Wednesday, January 25, 2017

Agitated Stillness

What would life be without a thought in your head? Empty-headed. Devoid of thought. Still.

I'm not sure if that sounds all that good. I read an article about finding your stillness. The theme of the article is when things start spinning in our heads we should pause, sit back, settle into what is happening and work with what we are thinking. The article said to concentrate on what was causing the thoughts, access how they are making us feel, calmly let them sit inside us. It suggested to face what we are thinking at that moment and find some gratitude and compassion and then give yourself permission to go back to your day to day.

Yikes. That is a whole lot of thinking. It sounds pretty counter-intuitive to think so much if what you are trying to do is settle down and clear your head. Why not just pause and stop. Why all the self analysis. Do I need to have a list of things I need to think about when I'm thinking so hard I can't stop thinking? How am I supposed to remember the steps and what am I to think about next when I already have too many things to think about.

I thought this pausing, calming, meditation type thing is supposed to be less imposing.

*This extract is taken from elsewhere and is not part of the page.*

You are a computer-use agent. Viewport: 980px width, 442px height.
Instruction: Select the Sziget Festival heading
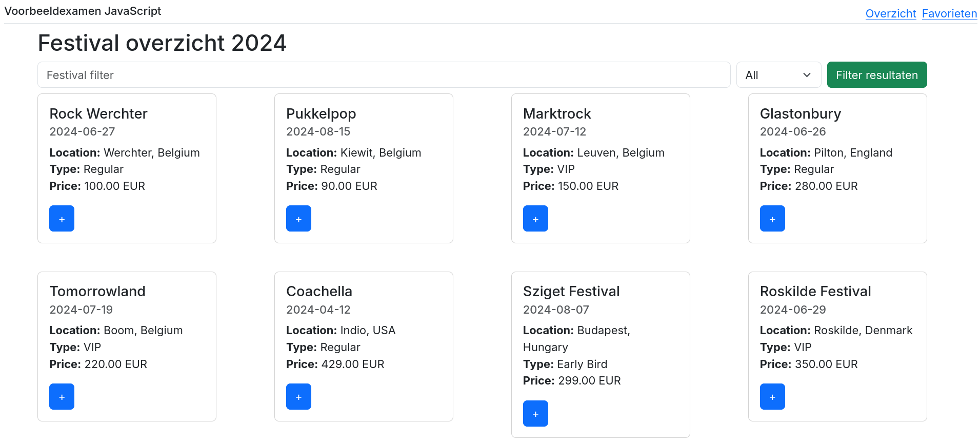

It sounds like a lot of work to me and I don't think I can remember all the things I'm supposed to think about when I do it. That could cause even more anxiety over all the things I'm already thinking.

If I want to clear my head I think I will just take a break. I will distract myself with something else, take on a different chore, go for a run. Don't think so hard. That seems to be an easier mantra to remember when there is too much going on in my head.